McGlynn told “Wisconsin Today” about the book and why he wanted to capture the stories from such a dark setting.

The following was edited for clarity and brevity.
Rob Ferrett: I understand that your personal experience with your own child’s stay in a NICU set you on the path toward this novel. What memories stood out to you about those 10 days when your kid was there?
David McGlynn: One of the things that stood out to me right away is that when something happens in the course of having a baby, it’s almost always something that catches a parent off guard. We were blindsided by it.
It’s almost like a surreal experience of, “I can’t believe that I have a baby that’s in this spaceship-like environment, and I’m having to navigate that.” My wife, ironically, about a month after our son came home from the NICU, was hired to be the social worker for a different neonatal intensive care unit in Appleton. So, she went from being a NICU parent to being a NICU employee in the span of one month.
The moment that she started, she realized and would come home and talk generically about the kinds of experiences and stories that other parents were having, and they were so similar to ours. They didn’t expect to be there. Everything felt like it was out of their control. It felt scary, and then these medical dramas would unfold.
As time went by, I felt like that was a world that didn’t get enough attention and was something that I really wanted to try to capture in the span of a story.
RF: Why have these two characters, Brooke the mom and Dash the nurse, as anchors to this story?
DM: In the course of the research for the story, I learned that some of the babies that come through the NICU do end up with lifelong conditions or deficits. In the abstract, a lot of parents would think that such an outcome was terrible. But if you talk to the parents who care for their children who have long-term problems, they tend to accept it. They love their children no matter what. They wouldn’t trade them for anything in the world.
A nurse told me during my research in the unit that there was a place in the world for sick babies. And I thought that was such a beautiful thing to say that I wanted to try to capture that.
I wanted to have these two stories that are working side by side with each other. One mother, Brooke, is sort of holding vigil beside her babies at the very beginning of their lives. And the other character, Dash the nurse, is having to usher her once-fragile premature baby into a new stage, into adulthood. So her role as a mother, in a certain sense, is coming to a close and a new one is about to begin for her.

RF: I understand early readers told you they were worried that the bleak setting would detract from the book. Why set your story here?
DM: I think that a number of early readers worried the darkness was going to be some kind of a detraction or something. For me, I see this book and the story as an act of witness. It turns its eye and attention to a part of the world that doesn’t get nearly enough attention.
There usually are two kinds of NICU families — I’m being simplistic, but I think it still holds.

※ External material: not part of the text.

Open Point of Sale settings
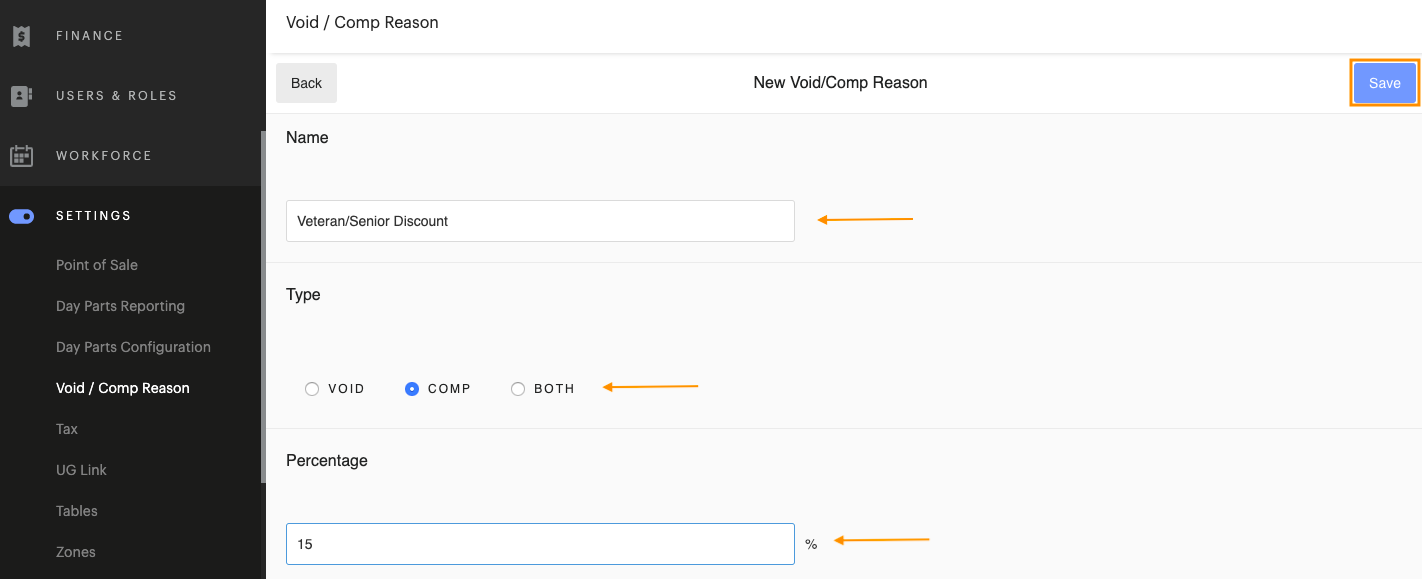Viewport: 1422px width, 579px height. pos(97,265)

There are often families that end up in the NICU because they have tried for a long time to have a baby. And they have usually gone through some kind of in vitro fertilization or something like that. Those families tend to be more affluent, more educated. They understand the process. They have the financial and the social resources to navigate the complexity of that world.

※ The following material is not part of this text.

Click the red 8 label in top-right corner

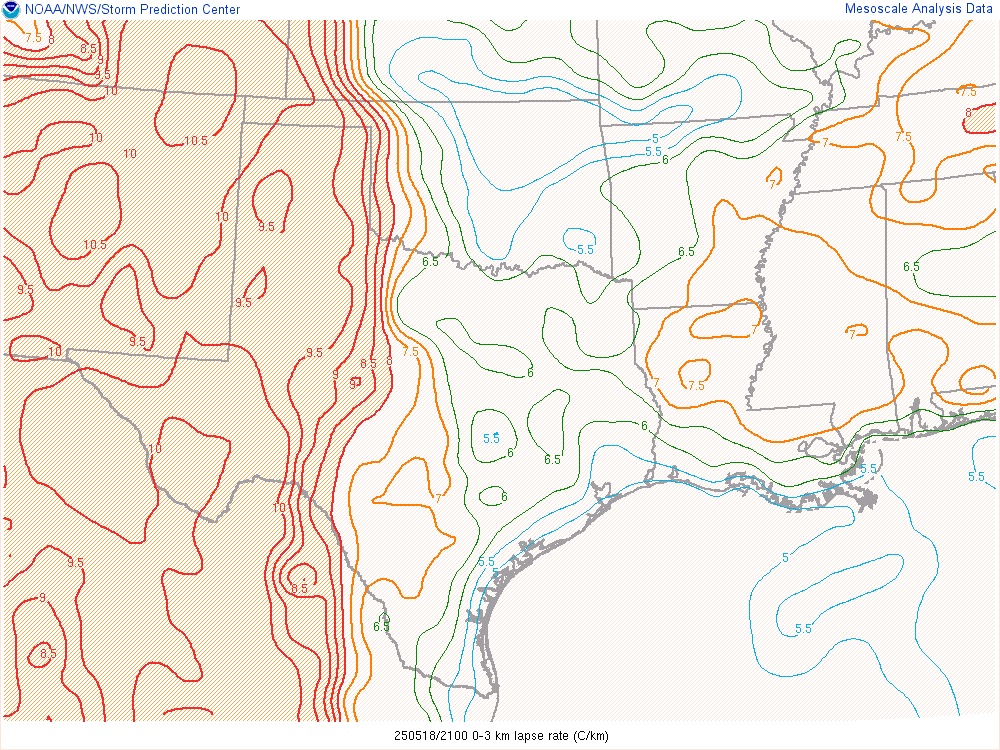[x=968, y=112]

There are other families that end up in the NICU because they are poor and they haven’t had good access to prenatal health or to other things that would help them to have a healthy baby, including being exposed to things like addiction and whatnot. And those stories almost never are told because those are the families that really don’t have a voice to tell their story, except in sort of their small circles back at home. And I wanted to make sure that I could focus to some extent on what it was like for them to go through that experience, as well.